And it was here, on the battlefield of his life, it would make, or break, his very soul.

Canen Darkflight
11-09-07, 11:55 AM
Sergeant Gideon Xerxes looked out of the window into the Domine town square soaked in afternoon sunlight, and made an acute observation.

“Here comes Captain Happy."

“Captain Harore."

Gideon ignored Canen’s reproof. He and Canen had been together too long, shared too much in life and death, and the Sergeant knew precisely what liberties he could take with his brethren. "He's looking more cheerful than ever, Canen. He must have another suicide mission for us."

"I wish they'd send us East. Maybe, I don’t know, just to get away from that madman. I might even ask Asmodeus for a job."

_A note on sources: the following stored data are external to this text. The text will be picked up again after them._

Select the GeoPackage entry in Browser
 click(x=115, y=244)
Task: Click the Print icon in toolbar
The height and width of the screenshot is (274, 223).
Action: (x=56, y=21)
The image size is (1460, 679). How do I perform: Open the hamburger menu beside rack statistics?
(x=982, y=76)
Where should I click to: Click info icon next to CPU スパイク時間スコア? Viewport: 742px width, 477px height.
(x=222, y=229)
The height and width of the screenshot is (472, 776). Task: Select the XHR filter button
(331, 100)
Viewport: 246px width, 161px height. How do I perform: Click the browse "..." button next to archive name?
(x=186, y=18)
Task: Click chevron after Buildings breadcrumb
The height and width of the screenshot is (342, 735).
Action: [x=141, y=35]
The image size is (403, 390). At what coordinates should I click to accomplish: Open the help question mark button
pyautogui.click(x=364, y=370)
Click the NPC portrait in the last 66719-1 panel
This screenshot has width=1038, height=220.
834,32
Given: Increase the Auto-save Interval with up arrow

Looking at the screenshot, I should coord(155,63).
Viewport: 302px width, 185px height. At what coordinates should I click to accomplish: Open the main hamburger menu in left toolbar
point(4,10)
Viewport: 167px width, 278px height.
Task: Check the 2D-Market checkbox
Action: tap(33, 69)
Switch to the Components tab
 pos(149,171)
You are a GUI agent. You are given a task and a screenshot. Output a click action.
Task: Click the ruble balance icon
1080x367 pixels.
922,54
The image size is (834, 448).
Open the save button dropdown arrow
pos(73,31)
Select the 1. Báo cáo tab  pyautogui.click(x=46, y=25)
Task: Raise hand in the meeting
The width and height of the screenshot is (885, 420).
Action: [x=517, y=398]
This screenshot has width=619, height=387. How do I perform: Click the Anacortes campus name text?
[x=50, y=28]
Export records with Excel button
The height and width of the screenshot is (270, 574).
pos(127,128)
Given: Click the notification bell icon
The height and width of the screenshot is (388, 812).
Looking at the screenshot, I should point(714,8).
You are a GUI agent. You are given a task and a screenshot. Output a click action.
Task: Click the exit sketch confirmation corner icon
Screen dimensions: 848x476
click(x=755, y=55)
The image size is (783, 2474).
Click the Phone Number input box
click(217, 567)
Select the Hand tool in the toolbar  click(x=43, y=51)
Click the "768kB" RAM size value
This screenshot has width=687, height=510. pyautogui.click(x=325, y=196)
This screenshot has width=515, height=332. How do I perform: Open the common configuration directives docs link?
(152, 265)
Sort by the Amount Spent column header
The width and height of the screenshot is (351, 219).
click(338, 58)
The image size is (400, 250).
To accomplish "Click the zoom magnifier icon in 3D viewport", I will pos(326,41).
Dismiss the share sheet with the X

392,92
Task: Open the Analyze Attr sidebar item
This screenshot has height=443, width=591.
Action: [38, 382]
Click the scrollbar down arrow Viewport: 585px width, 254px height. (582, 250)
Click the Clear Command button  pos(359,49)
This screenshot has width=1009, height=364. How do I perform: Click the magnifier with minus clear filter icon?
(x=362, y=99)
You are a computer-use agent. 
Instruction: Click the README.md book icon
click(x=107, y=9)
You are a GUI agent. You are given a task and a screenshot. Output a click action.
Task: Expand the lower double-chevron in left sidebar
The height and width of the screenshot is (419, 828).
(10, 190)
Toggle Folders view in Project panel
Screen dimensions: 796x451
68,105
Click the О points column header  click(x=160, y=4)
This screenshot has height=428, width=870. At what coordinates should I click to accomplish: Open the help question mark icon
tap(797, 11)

Gideon, his huge hands gently stripping the hilt of the Vampire Blade, his anti-cavalry sword, pretended not to hear the remark. He knew what it meant but the subject was a dangerous one. Harore was about glory, and glory in death. Canen just wanted to get a lifetime’s wait out of the way and free his people, sparing himself and everyone else any more torment and bring some normality back to life, as it was so long ago. Canen now commanded the remnants of a company of Reavers who had been cut off from the rearguard of Captain Harore's army during its retreat from the outskirts of Domine the winter before. It had been a terrible campaign, mostly in weather that was like the traveller's tales of the poles rather than northern Khaia. Men had died in their sleep, their hair sometimes frozen to the ground, while others dropped exhausted from the march and let death take them. The discipline of the army had crumbled and the stragglers were easy meat for the demons who murdered their exhausted mounts at the heel of Harore’s army. The rabble was saved from disaster only by Canen’s Reavers, which kept their discipline and fought on through the brunt of the worst weather.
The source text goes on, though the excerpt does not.